Section 4 – Principles of sustainable management of natural resources
21.Section 4 establishes the principles that determine how the sustainable management of natural resources is to be delivered. The principles are complementary and interlinked and are not listed in order of priority.
22.Paragraph (a) provides for an adaptive approach to decision-making. This involves generating new knowledge and seeking to reduce uncertainties, thereby allowing a decision-maker to anticipate and cater for change.
23.Paragraph (b) requires spatial scale to be considered. This includes considering the appropriate local, regional or national spatial level to address issues or to deliver opportunities. For example, linkages between ground water, surface water and rainfall within the area of a river catchment mean that impacts on any one of these can affect hydrological processes within the catchment and the benefits linked to these processes, such as clean water provision.

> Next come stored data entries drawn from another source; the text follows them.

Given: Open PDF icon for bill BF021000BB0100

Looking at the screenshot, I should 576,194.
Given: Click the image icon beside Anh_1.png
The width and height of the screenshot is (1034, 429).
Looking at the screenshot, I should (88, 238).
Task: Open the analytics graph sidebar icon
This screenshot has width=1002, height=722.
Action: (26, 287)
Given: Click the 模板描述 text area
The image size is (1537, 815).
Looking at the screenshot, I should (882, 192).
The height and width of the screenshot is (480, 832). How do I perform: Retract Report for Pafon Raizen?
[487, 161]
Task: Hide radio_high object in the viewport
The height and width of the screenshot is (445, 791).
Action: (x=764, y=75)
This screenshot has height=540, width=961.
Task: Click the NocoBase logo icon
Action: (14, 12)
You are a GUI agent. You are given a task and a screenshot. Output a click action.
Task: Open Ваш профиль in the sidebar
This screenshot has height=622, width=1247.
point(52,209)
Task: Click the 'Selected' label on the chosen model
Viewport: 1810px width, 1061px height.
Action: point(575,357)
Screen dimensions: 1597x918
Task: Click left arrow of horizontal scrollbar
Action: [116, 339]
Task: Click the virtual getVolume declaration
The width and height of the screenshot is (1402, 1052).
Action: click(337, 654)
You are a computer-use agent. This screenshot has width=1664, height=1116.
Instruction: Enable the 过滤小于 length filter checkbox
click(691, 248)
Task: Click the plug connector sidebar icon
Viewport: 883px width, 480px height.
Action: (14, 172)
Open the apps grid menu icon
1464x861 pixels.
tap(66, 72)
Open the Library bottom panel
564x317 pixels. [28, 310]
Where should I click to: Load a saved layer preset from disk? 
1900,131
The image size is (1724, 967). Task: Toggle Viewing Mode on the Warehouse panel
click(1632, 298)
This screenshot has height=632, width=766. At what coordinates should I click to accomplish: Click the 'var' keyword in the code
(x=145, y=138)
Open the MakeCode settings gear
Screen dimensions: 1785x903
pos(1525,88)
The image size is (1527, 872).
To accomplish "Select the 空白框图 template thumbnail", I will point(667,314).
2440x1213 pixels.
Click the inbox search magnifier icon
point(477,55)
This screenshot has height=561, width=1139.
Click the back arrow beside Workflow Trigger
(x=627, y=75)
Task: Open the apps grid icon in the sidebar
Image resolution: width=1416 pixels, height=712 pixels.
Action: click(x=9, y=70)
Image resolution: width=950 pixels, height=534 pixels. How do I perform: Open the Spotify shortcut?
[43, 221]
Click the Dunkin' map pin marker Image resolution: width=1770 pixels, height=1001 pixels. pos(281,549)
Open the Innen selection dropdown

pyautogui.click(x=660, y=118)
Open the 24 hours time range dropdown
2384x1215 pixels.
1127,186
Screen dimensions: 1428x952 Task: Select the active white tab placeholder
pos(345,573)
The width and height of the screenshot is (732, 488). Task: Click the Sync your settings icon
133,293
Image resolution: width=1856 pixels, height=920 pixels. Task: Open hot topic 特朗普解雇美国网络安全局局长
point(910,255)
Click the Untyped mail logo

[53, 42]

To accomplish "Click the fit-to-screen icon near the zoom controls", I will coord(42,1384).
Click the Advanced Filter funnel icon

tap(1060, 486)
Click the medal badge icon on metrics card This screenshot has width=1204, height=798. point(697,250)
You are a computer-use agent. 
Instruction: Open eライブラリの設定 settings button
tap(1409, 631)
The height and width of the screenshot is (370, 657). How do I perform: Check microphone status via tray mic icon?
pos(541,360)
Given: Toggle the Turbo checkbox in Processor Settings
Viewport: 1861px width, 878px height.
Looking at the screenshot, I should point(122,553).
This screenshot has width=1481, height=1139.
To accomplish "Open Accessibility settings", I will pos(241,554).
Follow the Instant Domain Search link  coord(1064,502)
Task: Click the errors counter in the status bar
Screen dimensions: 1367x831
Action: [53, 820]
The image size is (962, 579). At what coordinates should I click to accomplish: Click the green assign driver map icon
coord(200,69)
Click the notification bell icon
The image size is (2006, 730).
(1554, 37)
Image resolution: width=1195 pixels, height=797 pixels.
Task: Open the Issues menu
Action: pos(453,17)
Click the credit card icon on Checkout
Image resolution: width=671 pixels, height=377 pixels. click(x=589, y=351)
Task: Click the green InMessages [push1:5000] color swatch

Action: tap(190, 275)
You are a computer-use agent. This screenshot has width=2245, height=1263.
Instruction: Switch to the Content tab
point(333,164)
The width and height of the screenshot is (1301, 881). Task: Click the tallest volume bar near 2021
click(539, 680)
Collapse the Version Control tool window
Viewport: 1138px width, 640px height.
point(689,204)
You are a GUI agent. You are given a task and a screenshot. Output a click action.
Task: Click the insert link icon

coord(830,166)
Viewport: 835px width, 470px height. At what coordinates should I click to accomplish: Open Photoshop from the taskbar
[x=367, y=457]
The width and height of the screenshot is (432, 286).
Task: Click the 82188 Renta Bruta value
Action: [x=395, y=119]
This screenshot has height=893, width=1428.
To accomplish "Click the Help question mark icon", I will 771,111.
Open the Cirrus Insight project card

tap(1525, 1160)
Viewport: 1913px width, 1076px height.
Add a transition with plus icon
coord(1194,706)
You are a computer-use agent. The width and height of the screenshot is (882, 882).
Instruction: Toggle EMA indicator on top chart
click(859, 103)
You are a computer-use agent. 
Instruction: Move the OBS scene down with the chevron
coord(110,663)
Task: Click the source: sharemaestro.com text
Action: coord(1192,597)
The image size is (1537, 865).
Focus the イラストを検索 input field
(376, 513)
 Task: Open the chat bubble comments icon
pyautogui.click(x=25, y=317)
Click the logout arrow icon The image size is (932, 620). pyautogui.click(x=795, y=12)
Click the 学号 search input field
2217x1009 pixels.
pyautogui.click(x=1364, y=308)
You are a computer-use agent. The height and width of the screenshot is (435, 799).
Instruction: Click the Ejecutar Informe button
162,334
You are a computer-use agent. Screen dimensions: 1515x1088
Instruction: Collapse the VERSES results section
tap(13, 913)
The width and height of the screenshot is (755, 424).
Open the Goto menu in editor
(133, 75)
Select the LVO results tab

24.Paragraphs (c), (d) and (e) require working with appropriate sectors of society. Decisions should be made in consideration of the evidence and information gathered from relevant stakeholders and different sectors of society, including for example, local communities and the public. The term “evidence” in this context is not solely a reference to scientific evidence and would include local knowledge as well as empirical data and scientific evidence.
25.Paragraph (f) requires that benefits that are provided by our natural resources and ecosystems are identified and considered, as well as the intrinsic value of those ecosystems and resources, which is the value of natural resources and ecosystems for their own sake. All provisioning, supporting, regulating and cultural benefits (or services) should be considered, as appropriate. Information on benefits is provided at paragraph 18. For example, in forestry management, in addition to taking into consideration the provision of timber, other services such as carbon storage, habitat provision or recreational activities are also considered. Woodlands require long term management that demands careful selection of species and location for tree planting such that a range of ecosystem services and benefits can be optimised over a generation or more.
26.Paragraph (g) requires short, medium and long term consequences to be considered, including the time lags and feedback times for ecosystems to respond to our interventions. For example, proposals to introduce a new wetland to help reduce diffuse pollution from farmland would have to factor in the time for the wetland to develop the necessary biophysical conditions to control the pollution, together with the variability of water flows over time into the design and monitoring of the wetlands.
27.Paragraph (h) requires the taking of actions which can avert significant damage to ecosystems. This provides a preventive approach within the principles of sustainable management of natural resources.
28.Paragraph (i) requires that particular aspects of ecosystem resilience are considered. This list is not an exhaustive definition but identifies for the purpose of this Part, the key aspects of resilient ecosystems.